> _DATA RECORDS_:
'''

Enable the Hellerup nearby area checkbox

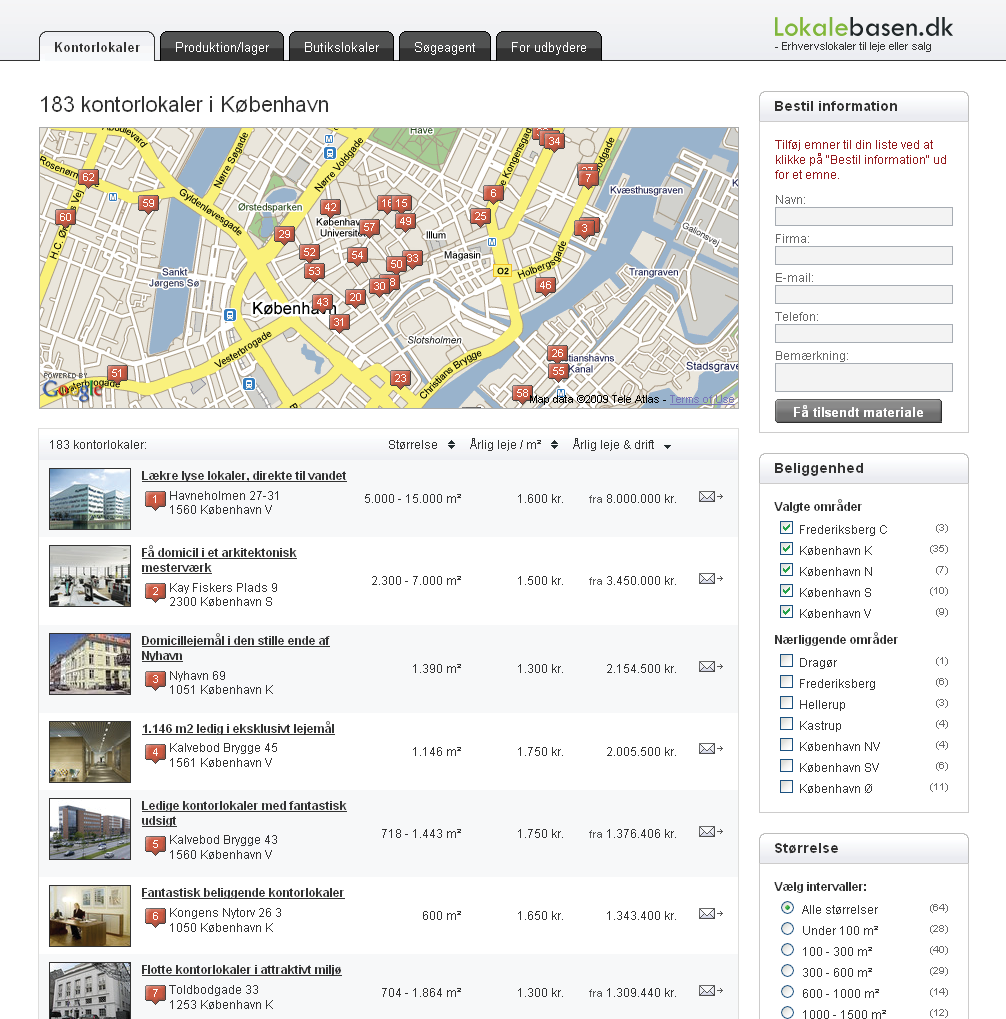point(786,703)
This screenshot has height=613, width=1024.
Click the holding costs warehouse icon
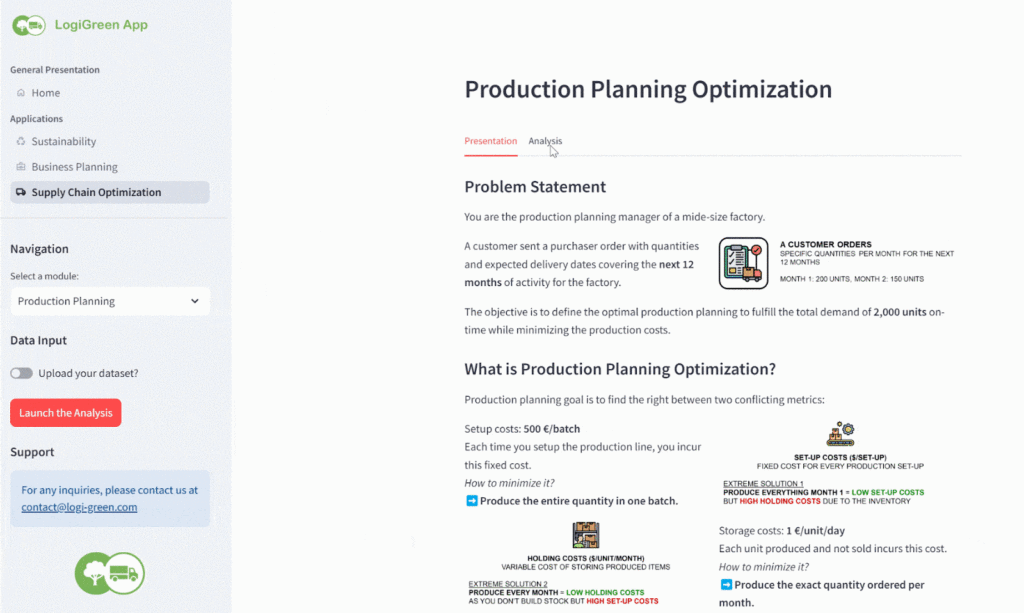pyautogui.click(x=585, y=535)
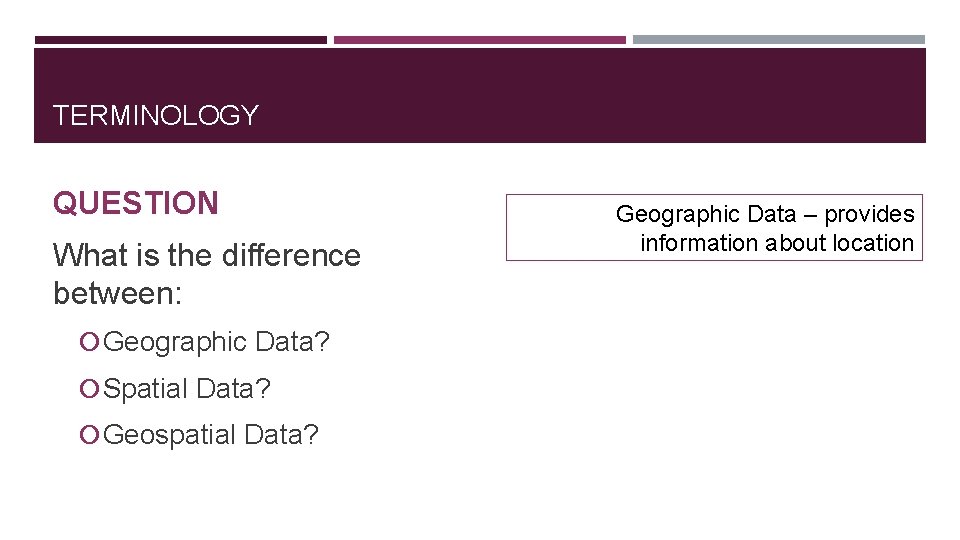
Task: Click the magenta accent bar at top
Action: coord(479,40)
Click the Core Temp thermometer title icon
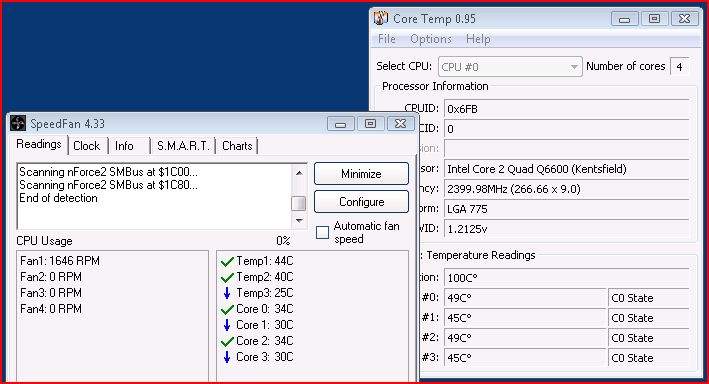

'''
'''

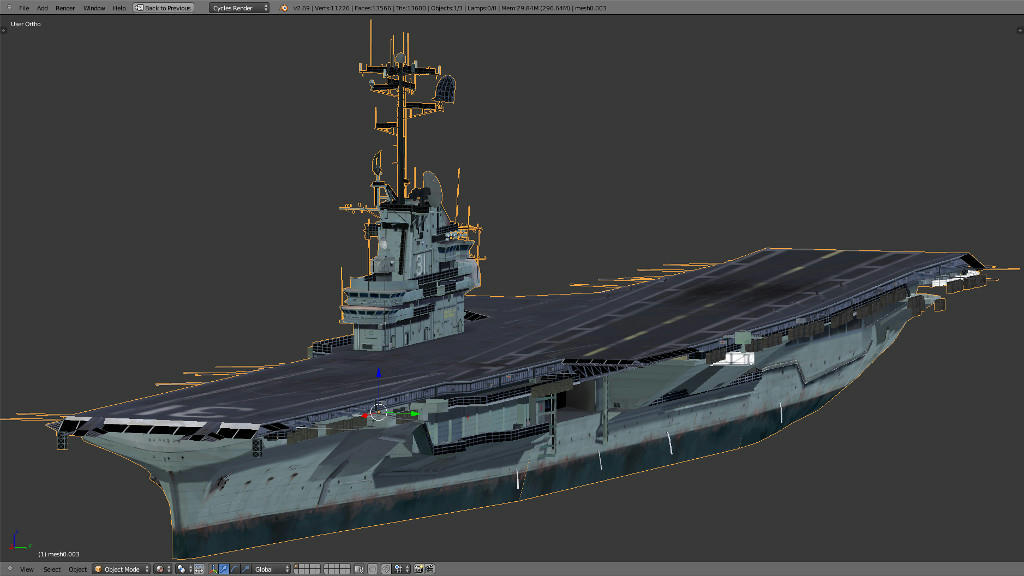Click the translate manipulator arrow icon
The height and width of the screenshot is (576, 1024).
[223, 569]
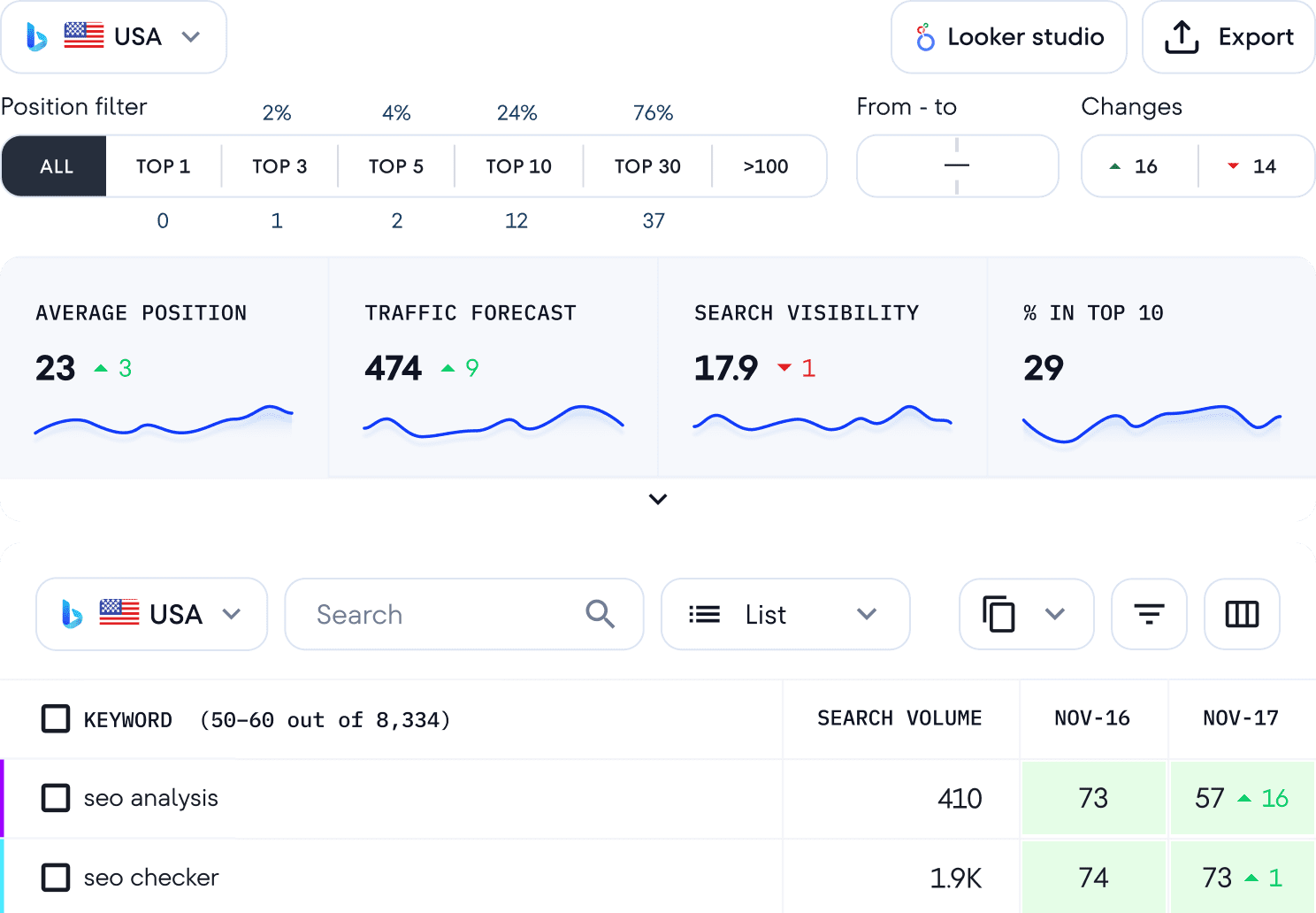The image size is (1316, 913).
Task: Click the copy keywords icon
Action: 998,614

'''
'''

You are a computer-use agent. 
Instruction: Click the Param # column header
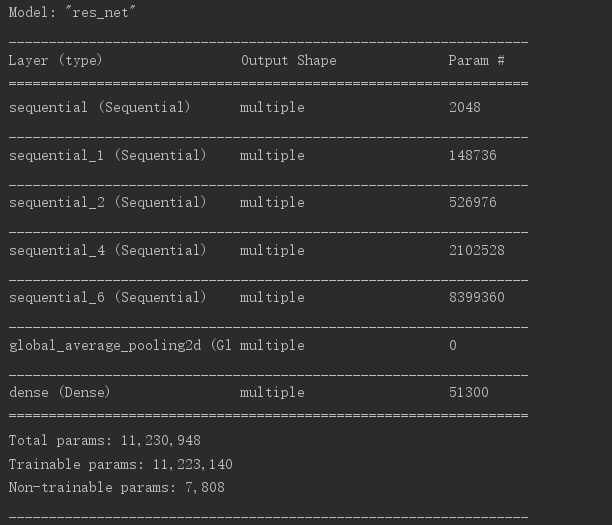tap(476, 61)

'''

> _YOUR TASK_:
For this exercise, set down the lines in the entries above from the one with "Enable the Hellerup nearby area checkbox" through the one with "Click the Core Temp thermometer title icon" exactly as written, without any pictures.

> _RESULT FOR THIS EXERCISE_:
Enable the Hellerup nearby area checkbox

point(786,703)
This screenshot has height=613, width=1024.
Click the holding costs warehouse icon
pyautogui.click(x=585, y=535)
Task: Click the magenta accent bar at top
Action: coord(479,40)
Click the Core Temp thermometer title icon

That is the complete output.